CladeTime¶
- class cladetime.CladeTime(sequence_as_of=None, tree_as_of=None)[source]¶
Interface for Nextstrain SARS-CoV-2 genome sequences and clades.
The CladeTime class is instantiated with two optional arguments that specify the point in time at which to access genome sequences/metadata as well as the reference tree used for clade assignment. CladeTime interacts with GenBank-based data provided by the Nextstrain project.
Important
Historical data availability is constrained by Nextstrain’s infrastructure:
sequence_as_of: Must be >= 2025-09-29 (Nextstrain S3 90 day retention)
tree_as_of: Must be >= 2024-10-09 (variant-nowcast-hub archive availability)
These constraints reflect Nextstrain’s October 2025 implementation of a 90 day retention policy for S3 versioned objects. Dates outside these windows will raise CladeTimeDataUnavailableError. See GitHub issue #185 for details and potential workarounds.
Note: These limitations may change as Nextstrain’s infrastructure evolves.
- Parameters:
sequence_as_of (datetime.datetime | str | None) – Sets the versions of Nextstrain SARS-CoV-2 genome sequence and sequence metadata files that will be used by CladeTime properties and methods. Can be a datetime object or a string in YYYY-MM-DD format, both of which will be treated as UTC. The default value is the current UTC time. Dates passed as YYYY-MM-DD strings will be set to 11:59:59 PM UTC. Must be >= 2025-09-29.

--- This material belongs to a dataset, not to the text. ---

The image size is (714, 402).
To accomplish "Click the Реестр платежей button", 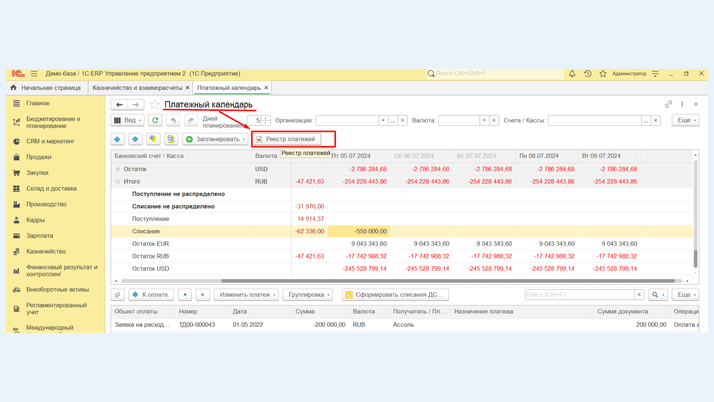I will click(x=286, y=139).
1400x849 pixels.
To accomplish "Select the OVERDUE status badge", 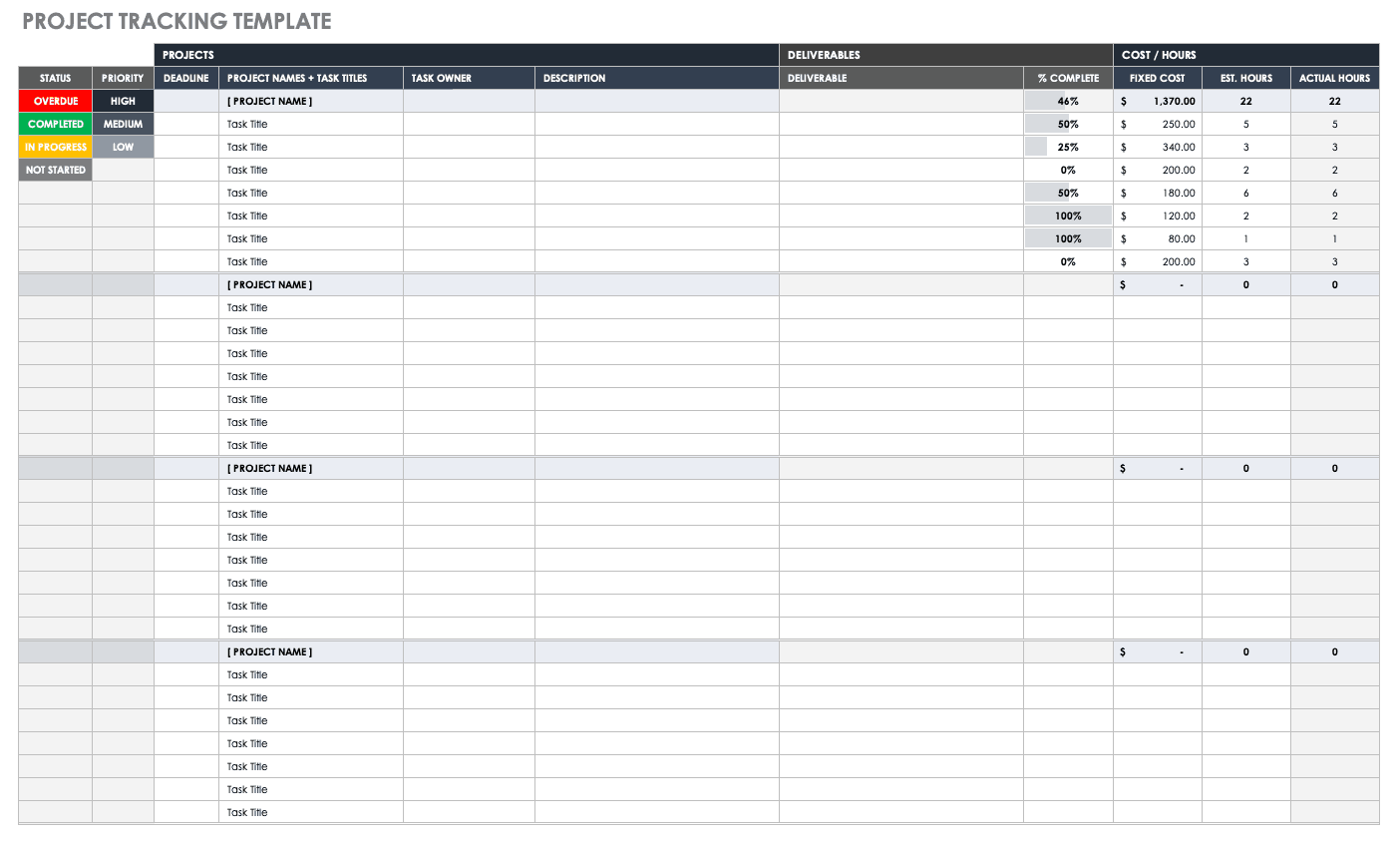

tree_as_of (datetime.datetime | str | None) – Sets the version of the Nextstrain reference tree that will be used by CladeTime. Can be a datetime object or a string in YYYY-MM-DD format, both of which will be treated as UTC. The default value is
sequence_as_of. Dates passed as YYYY-MM-DD strings will be set to 11:59:59 PM UTC. Must be >= 2024-10-09.
- url_ncov_metadata¶
S3 URL to metadata from the Nextstrain pipeline run that generated the sequence clade assignments in
url_sequence_metadata- Type:
- url_sequence¶
S3 URL to the Nextstrain Sars-CoV-2 sequence file (zst-compressed .fasta) that was current at the date specified in
sequence_as_of- Type:
- url_sequence_metadata¶
S3 URL to the Nextstrain Sars-CoV-2 sequence metadata file (zst-compressed tsv) that was current at the date specified in
sequence_as_of- Type:
- property sequence_as_of: datetime¶
The date and time (UTC) used to retrieve NextStrain sequences and sequence metadata.

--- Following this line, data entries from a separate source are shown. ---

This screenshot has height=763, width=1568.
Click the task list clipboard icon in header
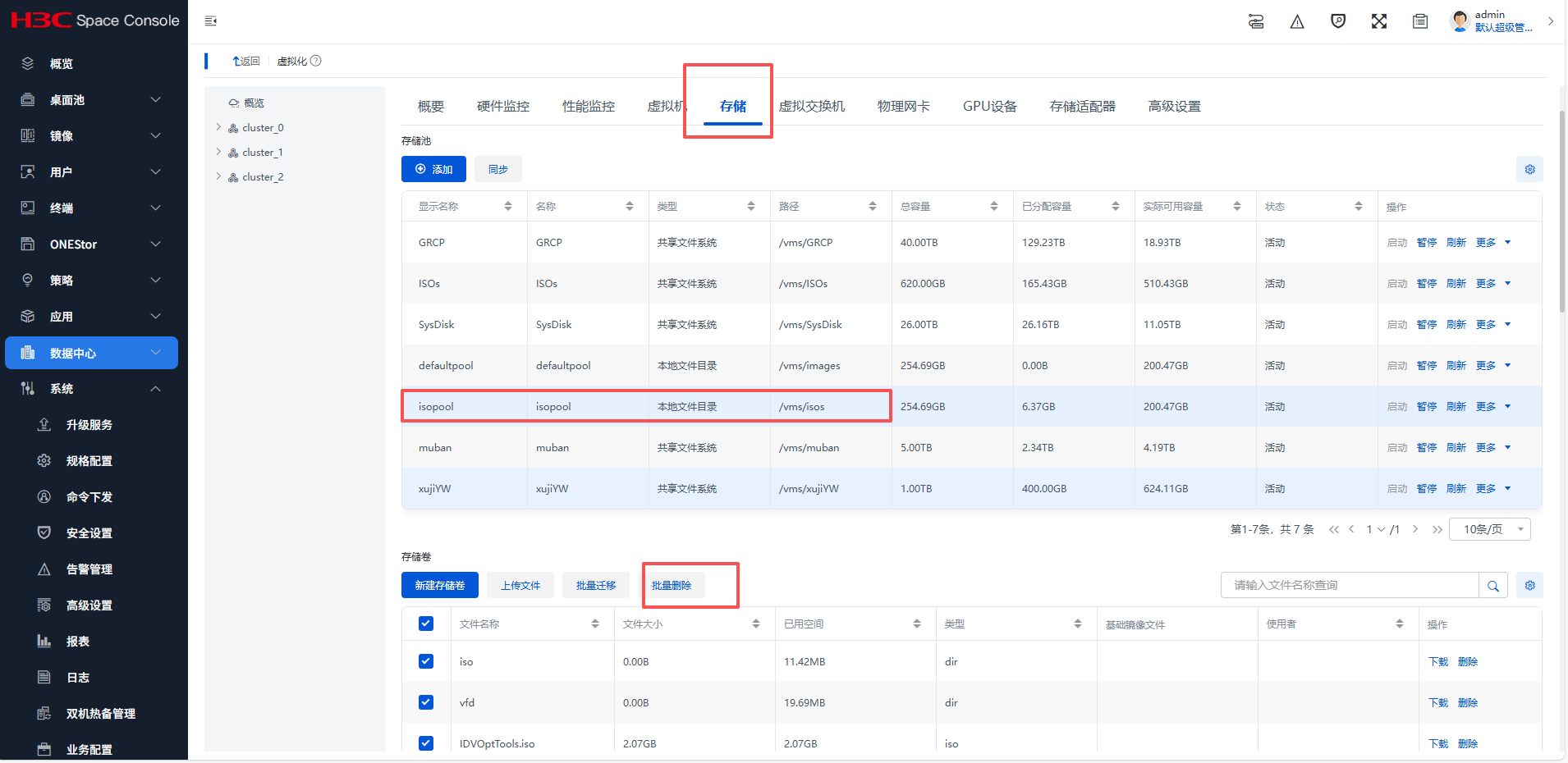click(x=1420, y=22)
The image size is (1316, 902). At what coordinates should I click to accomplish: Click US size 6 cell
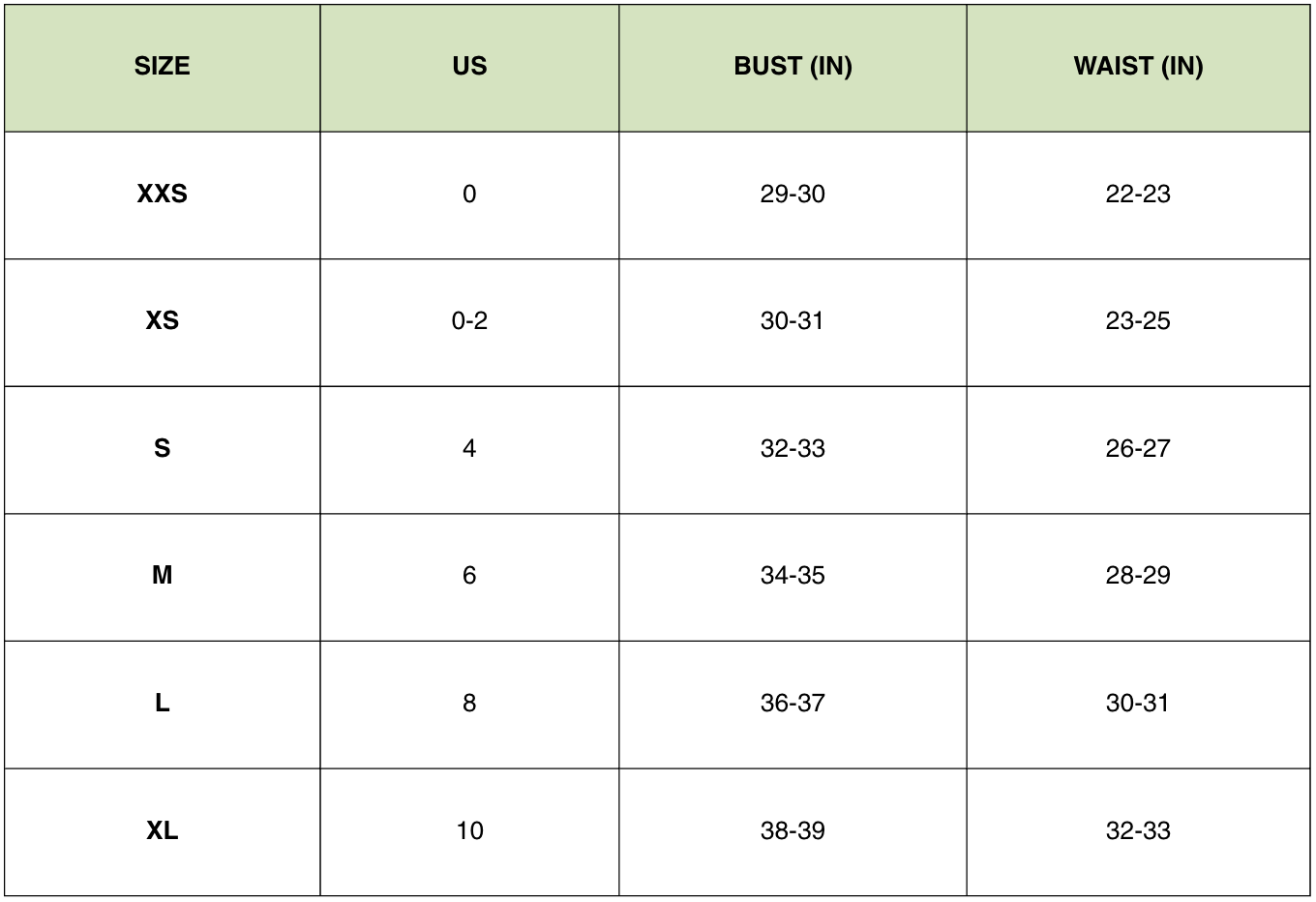pos(469,576)
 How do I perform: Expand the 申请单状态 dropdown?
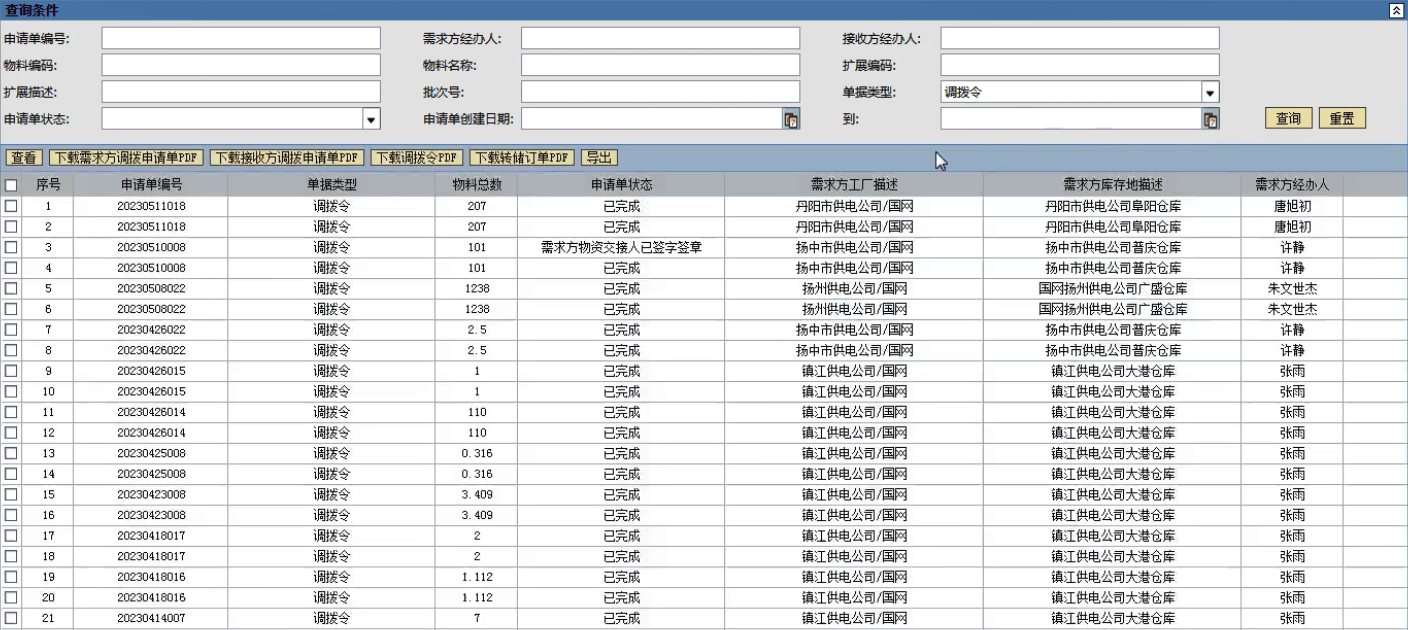coord(371,120)
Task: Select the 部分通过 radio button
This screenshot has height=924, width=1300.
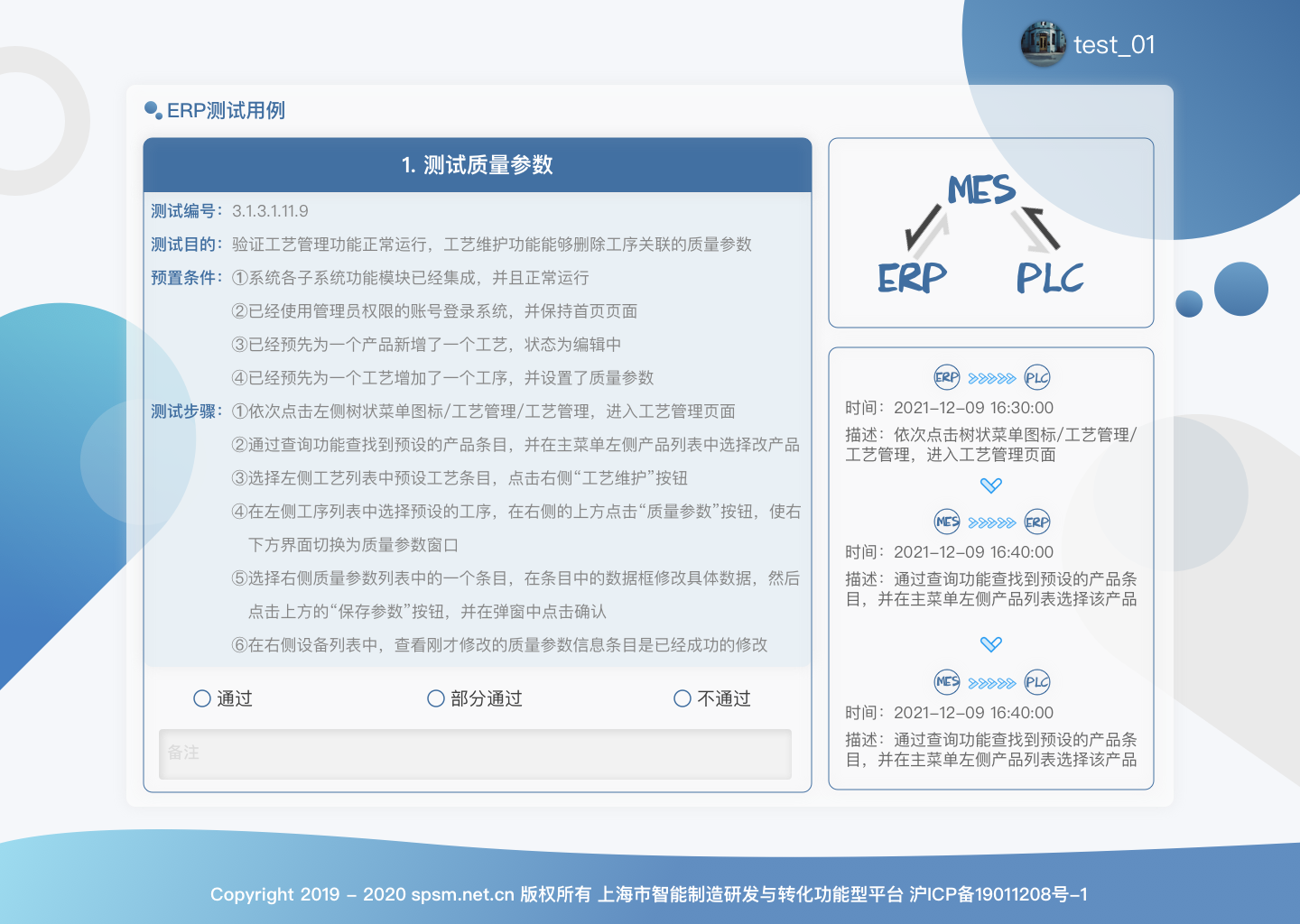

url_sequenceandurl_sequence_metadatalink to Nextstrain files that were current as of this date.- Type:
- property tree_as_of: datetime¶
The date and time (UTC) used to retrieve the NextStrain reference tree.
- Type:
- property ncov_metadata: dict¶
Metadata for the reference tree that was used for SARS-CoV-2 clade assignments as of
tree_as_of. This property will be empty for dates before 2024-08-01, when Nextstrain began publishing ncov pipeline metadata.- Type:
- property sequence_metadata: LazyFrame¶
A Polars LazyFrame that references
url_sequence_metadata- Type:
- assign_clades(sequence_metadata: LazyFrame, output_file: Path | str | None = None) Clade[source]¶
Assign clades to a specified set of sequences.

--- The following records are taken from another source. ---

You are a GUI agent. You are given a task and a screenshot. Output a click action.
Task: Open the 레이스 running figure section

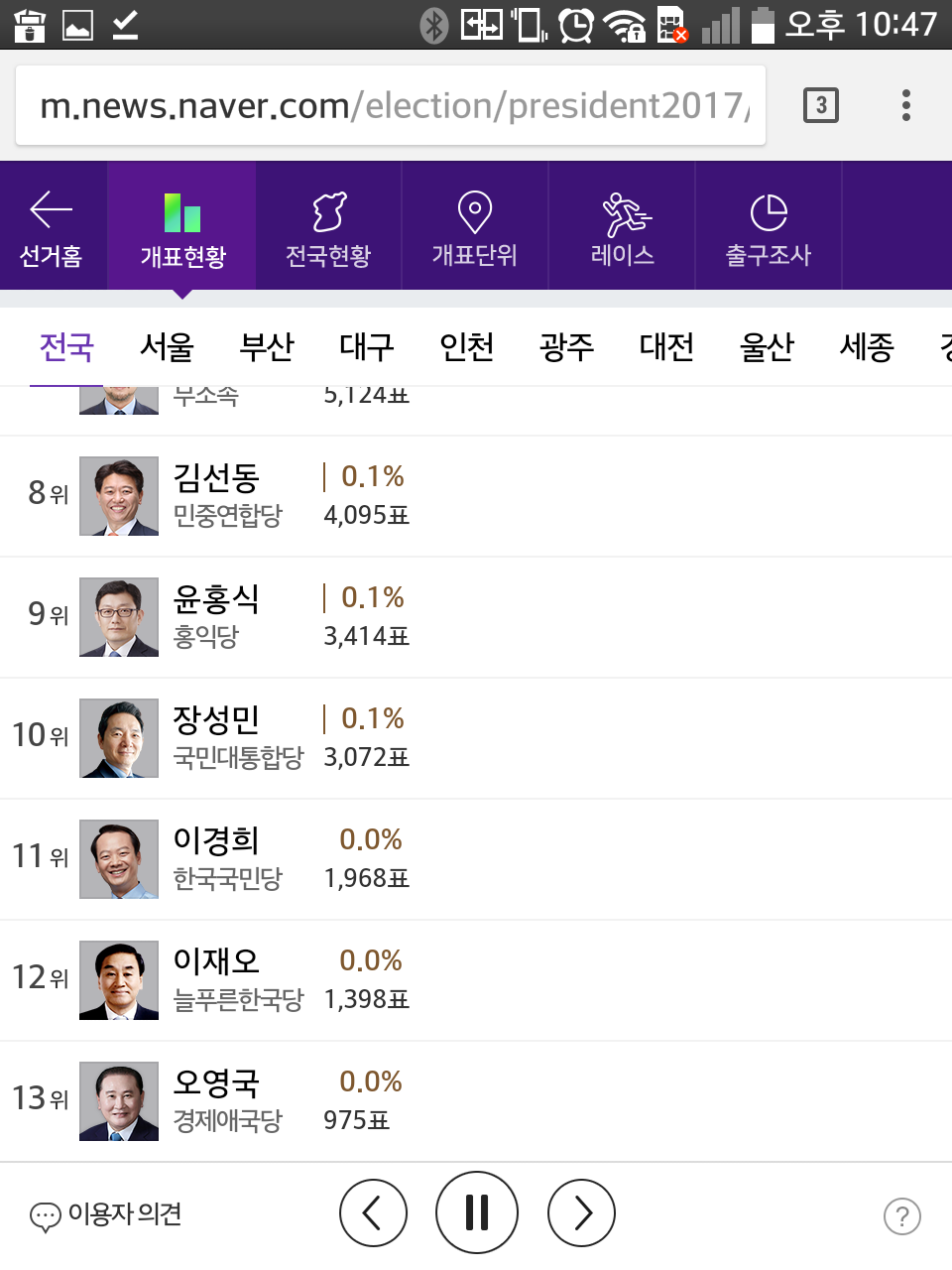pyautogui.click(x=623, y=227)
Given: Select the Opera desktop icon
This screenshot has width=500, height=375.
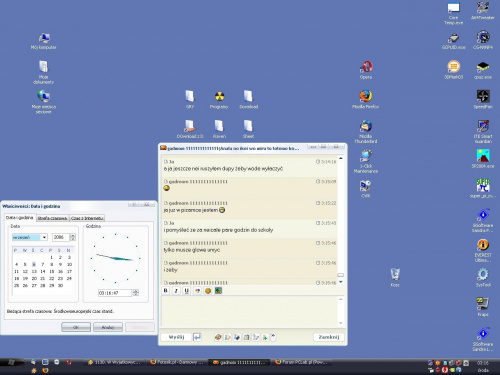Looking at the screenshot, I should 366,70.
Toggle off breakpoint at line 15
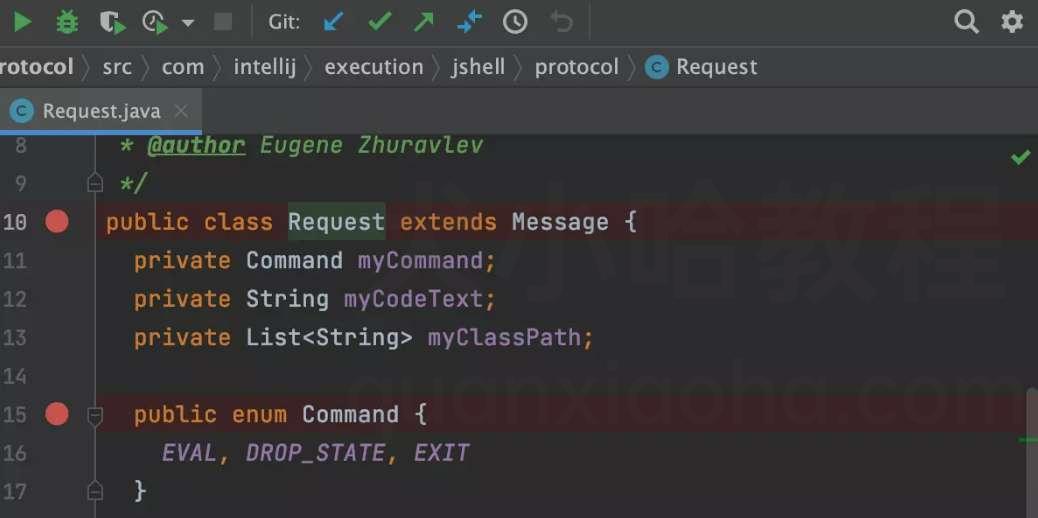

For each sequence in a sequence file (.fasta), assign a Nextstrain clade using the Nextclade reference tree that corresponds to the tree_as_of date. The earliest available tree_as_of date is 2024-08-01, when Nextstrain began publishing the pipeline metadata that Cladetime uses to retrieve past reference trees.
- Parameters:
sequence_metadata (polars.LazyFrame) – A Polars LazyFrame of the Nexstrain sequence metadata to use for clade assignment.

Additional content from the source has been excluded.